**Exercise aim**
If you see a picture in the data below, omit it and copy the rest exactly.

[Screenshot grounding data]
= Beginning of Section =
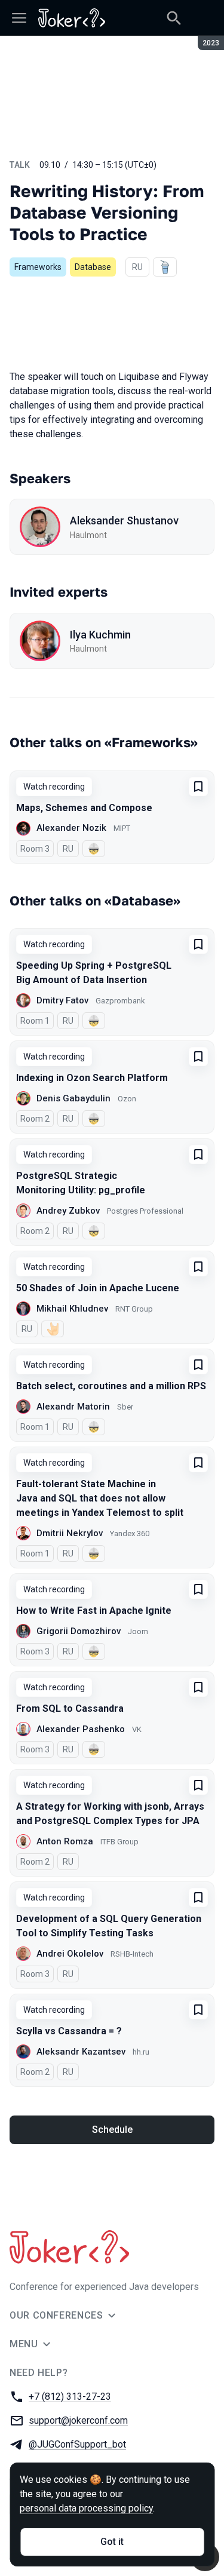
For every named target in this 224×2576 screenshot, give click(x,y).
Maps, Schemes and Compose (84, 807)
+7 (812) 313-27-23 (70, 2396)
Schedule (112, 2129)
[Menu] (19, 18)
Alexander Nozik (71, 828)
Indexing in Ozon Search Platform (92, 1077)
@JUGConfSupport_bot (77, 2444)
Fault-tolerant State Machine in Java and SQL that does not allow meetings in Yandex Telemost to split (99, 1498)
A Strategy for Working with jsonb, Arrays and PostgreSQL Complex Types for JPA (110, 1813)
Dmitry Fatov (62, 1000)
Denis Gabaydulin (73, 1098)
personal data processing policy (86, 2508)
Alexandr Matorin (73, 1406)
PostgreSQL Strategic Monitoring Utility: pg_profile (80, 1183)
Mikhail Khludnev (72, 1308)
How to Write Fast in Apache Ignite (93, 1610)
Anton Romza (64, 1841)
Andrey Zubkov (68, 1210)
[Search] (174, 18)
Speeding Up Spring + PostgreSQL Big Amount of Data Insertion (93, 972)
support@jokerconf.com (78, 2420)
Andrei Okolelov (69, 1953)
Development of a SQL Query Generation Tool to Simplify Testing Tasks (108, 1926)
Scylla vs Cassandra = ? (69, 2031)
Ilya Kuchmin (100, 634)
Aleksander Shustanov (124, 520)
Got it (112, 2541)
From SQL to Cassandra (70, 1708)
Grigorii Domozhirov (78, 1631)
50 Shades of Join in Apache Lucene (97, 1288)
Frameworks (38, 267)
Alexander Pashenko (80, 1729)
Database (93, 267)
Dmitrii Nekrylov (69, 1533)
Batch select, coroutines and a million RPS (111, 1386)
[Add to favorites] (198, 786)
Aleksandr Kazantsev (80, 2051)
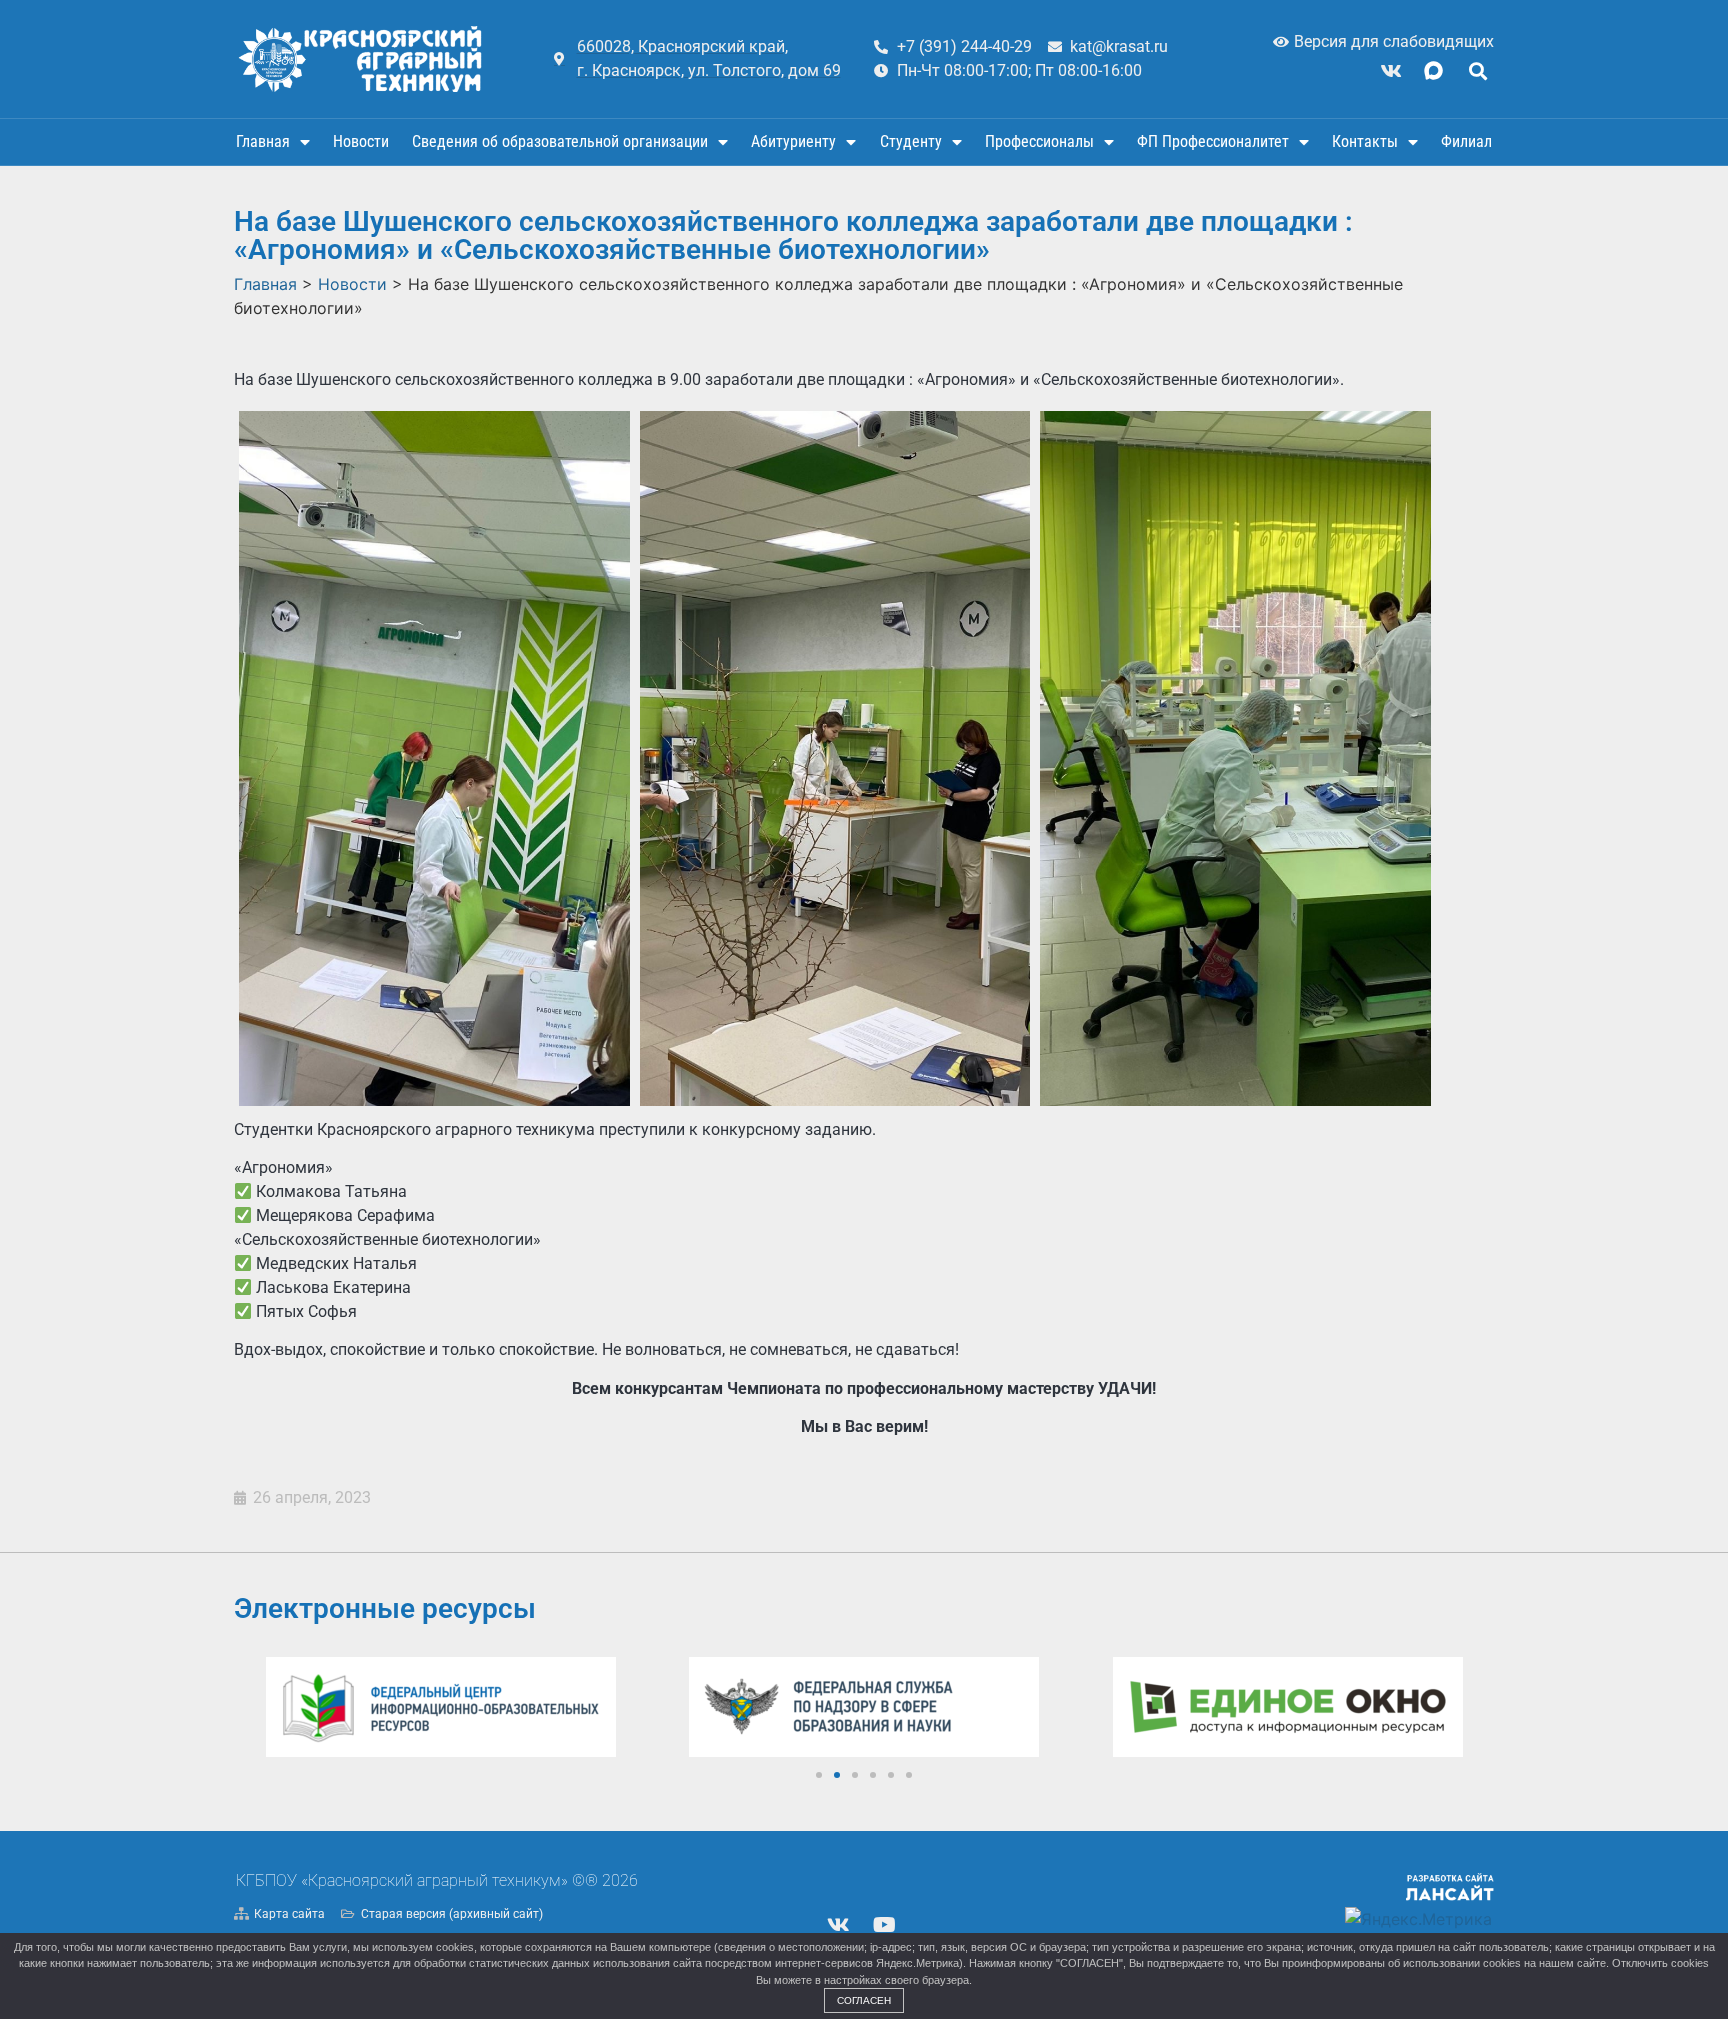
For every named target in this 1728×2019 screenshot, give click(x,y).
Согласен (864, 2000)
= End of Section =
**Answer section**
For every named target in this 224×2576 screenshot, give click(x,y).
Maps, Schemes and Compose (84, 807)
+7 (812) 313-27-23 (70, 2396)
Schedule (112, 2129)
[Menu] (19, 18)
Alexander Nozik (71, 828)
Indexing in Ozon Search Platform (92, 1077)
@JUGConfSupport_bot (77, 2444)
Fault-tolerant State Machine in Java and SQL that does not allow meetings in Yandex Telemost to split (99, 1498)
A Strategy for Working with jsonb, Arrays and PostgreSQL Complex Types for JPA (110, 1813)
Dmitry Fatov (62, 1000)
Denis Gabaydulin (73, 1098)
personal data processing policy (86, 2508)
Alexandr Matorin (73, 1406)
PostgreSQL Strategic Monitoring Utility: pg_profile (80, 1183)
Mikhail Khludnev (72, 1308)
How to Write Fast in Apache Ignite (93, 1610)
Anton Romza (64, 1841)
Andrey Zubkov (68, 1210)
[Search] (174, 18)
Speeding Up Spring + PostgreSQL Big Amount of Data Insertion (93, 972)
support@jokerconf.com (78, 2420)
Andrei Okolelov (69, 1953)
Development of a SQL Query Generation Tool to Simplify Testing Tasks (108, 1926)
Scylla vs Cassandra = ? (69, 2031)
Ilya Kuchmin (100, 634)
Aleksander Shustanov (124, 520)
Got it (112, 2541)
From SQL to Cassandra (70, 1708)
Grigorii Domozhirov (78, 1631)
50 Shades of Join in Apache Lucene (97, 1288)
Frameworks (38, 267)
Alexander Pashenko (80, 1729)
Database (93, 267)
Dmitrii Nekrylov (69, 1533)
Batch select, coroutines and a million RPS (111, 1386)
[Add to favorites] (198, 786)
Aleksandr Kazantsev (80, 2051)
For every named target in this 1728×2019 screenshot, give click(x,y).
Согласен (864, 2000)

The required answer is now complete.